**Passage to read:**
Research Papers

Complex Modal Decomposition for Estimating Wave Properties in One-Dimensional Media

[+] Author and Article Information
B. F. Feeny

Dynamics and Vibrations Research Laboratory,
Department of Mechanical Engineering,
Michigan State University,
East Lansing, MI 48824
e-mail: feeny@egr.msu.edu

1Corresponding author.

Contributed by the Design Engineering Division of ASME for publication in the Journal of Vibration and Acoustics. Manuscript received October 26, 2010; final manuscript received September 3, 2012; published online April 5, 2013. Assoc. Editor: Bogdan Epureanu.

**Short problem 1:** Write out the stretch of the article header from "Complex Modal Decomposition" through "Editor: Bogdan Epureanu.", renaming "Design Engineering Division" as "Technical Committee on Vibration and Sound".
**Short problem 2:** According to the article header on complex modal decomposition, on what date was the final manuscript received?
The material that follows has no connection to the article header above.

**Source excerpt:**
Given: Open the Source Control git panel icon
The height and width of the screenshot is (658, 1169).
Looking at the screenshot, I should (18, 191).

**Correct output 1:**
Complex Modal Decomposition for Estimating Wave Properties in One-Dimensional Media

[+] Author and Article Information
B. F. Feeny

Dynamics and Vibrations Research Laboratory,
Department of Mechanical Engineering,
Michigan State University,
East Lansing, MI 48824
e-mail: feeny@egr.msu.edu

1Corresponding author.

Contributed by the Technical Committee on Vibration and Sound of ASME for publication in the Journal of Vibration and Acoustics. Manuscript received October 26, 2010; final manuscript received September 3, 2012; published online April 5, 2013. Assoc. Editor: Bogdan Epureanu.

**Correct output 2:** September 3, 2012